▶ _Your task_
Please retype all of the following entries exactly.

▶ _Data provided_
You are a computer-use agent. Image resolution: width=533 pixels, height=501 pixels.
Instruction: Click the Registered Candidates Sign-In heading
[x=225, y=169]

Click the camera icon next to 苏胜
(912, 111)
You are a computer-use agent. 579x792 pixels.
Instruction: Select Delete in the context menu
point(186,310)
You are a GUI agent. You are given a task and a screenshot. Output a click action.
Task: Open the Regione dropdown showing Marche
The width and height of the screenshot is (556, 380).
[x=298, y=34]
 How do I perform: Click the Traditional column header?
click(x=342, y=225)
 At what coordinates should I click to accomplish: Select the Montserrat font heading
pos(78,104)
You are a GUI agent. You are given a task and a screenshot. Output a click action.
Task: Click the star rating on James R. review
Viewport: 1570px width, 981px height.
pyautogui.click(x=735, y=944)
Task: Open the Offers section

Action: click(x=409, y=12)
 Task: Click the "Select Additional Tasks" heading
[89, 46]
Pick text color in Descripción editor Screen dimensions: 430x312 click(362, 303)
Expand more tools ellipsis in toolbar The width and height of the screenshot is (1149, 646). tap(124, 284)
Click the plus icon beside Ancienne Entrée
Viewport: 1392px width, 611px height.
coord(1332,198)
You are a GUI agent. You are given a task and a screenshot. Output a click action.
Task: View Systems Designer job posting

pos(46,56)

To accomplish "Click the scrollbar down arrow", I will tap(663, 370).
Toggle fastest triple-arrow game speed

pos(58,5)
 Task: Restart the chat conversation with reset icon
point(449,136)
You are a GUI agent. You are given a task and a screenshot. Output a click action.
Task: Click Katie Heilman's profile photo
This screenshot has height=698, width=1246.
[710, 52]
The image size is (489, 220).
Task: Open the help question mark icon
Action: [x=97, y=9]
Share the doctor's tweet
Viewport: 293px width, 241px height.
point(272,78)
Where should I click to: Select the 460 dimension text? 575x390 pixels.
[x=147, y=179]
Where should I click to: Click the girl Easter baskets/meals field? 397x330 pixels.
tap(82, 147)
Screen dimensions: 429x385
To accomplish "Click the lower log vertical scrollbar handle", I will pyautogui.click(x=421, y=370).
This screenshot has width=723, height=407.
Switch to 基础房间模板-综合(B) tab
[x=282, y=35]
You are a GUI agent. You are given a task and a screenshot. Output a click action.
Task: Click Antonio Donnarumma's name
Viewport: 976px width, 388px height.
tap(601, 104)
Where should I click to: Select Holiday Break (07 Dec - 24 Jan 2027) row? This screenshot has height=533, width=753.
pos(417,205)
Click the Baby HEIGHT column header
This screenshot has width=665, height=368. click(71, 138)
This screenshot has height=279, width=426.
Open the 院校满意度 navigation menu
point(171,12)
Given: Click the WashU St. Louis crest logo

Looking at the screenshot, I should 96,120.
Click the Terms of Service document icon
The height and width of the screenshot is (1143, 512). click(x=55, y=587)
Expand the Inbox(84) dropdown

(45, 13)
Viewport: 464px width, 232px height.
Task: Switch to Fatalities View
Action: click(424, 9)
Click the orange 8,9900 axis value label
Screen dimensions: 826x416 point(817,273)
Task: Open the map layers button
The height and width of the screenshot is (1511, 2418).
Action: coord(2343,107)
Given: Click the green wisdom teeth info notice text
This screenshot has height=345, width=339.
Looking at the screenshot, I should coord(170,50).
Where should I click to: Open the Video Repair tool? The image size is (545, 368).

▶ _Task answer_
You are a computer-use agent. Image resolution: width=533 pixels, height=501 pixels.
Instruction: Click the Registered Candidates Sign-In heading
[x=225, y=169]

Click the camera icon next to 苏胜
(912, 111)
You are a computer-use agent. 579x792 pixels.
Instruction: Select Delete in the context menu
point(186,310)
You are a GUI agent. You are given a task and a screenshot. Output a click action.
Task: Open the Regione dropdown showing Marche
The width and height of the screenshot is (556, 380).
[x=298, y=34]
 How do I perform: Click the Traditional column header?
click(x=342, y=225)
 At what coordinates should I click to accomplish: Select the Montserrat font heading
pos(78,104)
You are a GUI agent. You are given a task and a screenshot. Output a click action.
Task: Click the star rating on James R. review
Viewport: 1570px width, 981px height.
pyautogui.click(x=735, y=944)
Task: Open the Offers section

Action: click(x=409, y=12)
 Task: Click the "Select Additional Tasks" heading
[89, 46]
Pick text color in Descripción editor Screen dimensions: 430x312 click(362, 303)
Expand more tools ellipsis in toolbar The width and height of the screenshot is (1149, 646). tap(124, 284)
Click the plus icon beside Ancienne Entrée
Viewport: 1392px width, 611px height.
coord(1332,198)
You are a GUI agent. You are given a task and a screenshot. Output a click action.
Task: View Systems Designer job posting

pos(46,56)

To accomplish "Click the scrollbar down arrow", I will tap(663, 370).
Toggle fastest triple-arrow game speed

pos(58,5)
 Task: Restart the chat conversation with reset icon
point(449,136)
You are a GUI agent. You are given a task and a screenshot. Output a click action.
Task: Click Katie Heilman's profile photo
This screenshot has height=698, width=1246.
[710, 52]
The image size is (489, 220).
Task: Open the help question mark icon
Action: [x=97, y=9]
Share the doctor's tweet
Viewport: 293px width, 241px height.
point(272,78)
Where should I click to: Select the 460 dimension text? 575x390 pixels.
[x=147, y=179]
Where should I click to: Click the girl Easter baskets/meals field? 397x330 pixels.
tap(82, 147)
Screen dimensions: 429x385
To accomplish "Click the lower log vertical scrollbar handle", I will pyautogui.click(x=421, y=370).
This screenshot has width=723, height=407.
Switch to 基础房间模板-综合(B) tab
[x=282, y=35]
You are a GUI agent. You are given a task and a screenshot. Output a click action.
Task: Click Antonio Donnarumma's name
Viewport: 976px width, 388px height.
tap(601, 104)
Where should I click to: Select Holiday Break (07 Dec - 24 Jan 2027) row? This screenshot has height=533, width=753.
pos(417,205)
Click the Baby HEIGHT column header
This screenshot has width=665, height=368. click(71, 138)
This screenshot has height=279, width=426.
Open the 院校满意度 navigation menu
point(171,12)
Given: Click the WashU St. Louis crest logo

Looking at the screenshot, I should 96,120.
Click the Terms of Service document icon
The height and width of the screenshot is (1143, 512). click(x=55, y=587)
Expand the Inbox(84) dropdown

(45, 13)
Viewport: 464px width, 232px height.
Task: Switch to Fatalities View
Action: click(424, 9)
Click the orange 8,9900 axis value label
Screen dimensions: 826x416 point(817,273)
Task: Open the map layers button
The height and width of the screenshot is (1511, 2418).
Action: coord(2343,107)
Given: Click the green wisdom teeth info notice text
This screenshot has height=345, width=339.
Looking at the screenshot, I should coord(170,50).
Where should I click to: Open the Video Repair tool? The image size is (545, 368).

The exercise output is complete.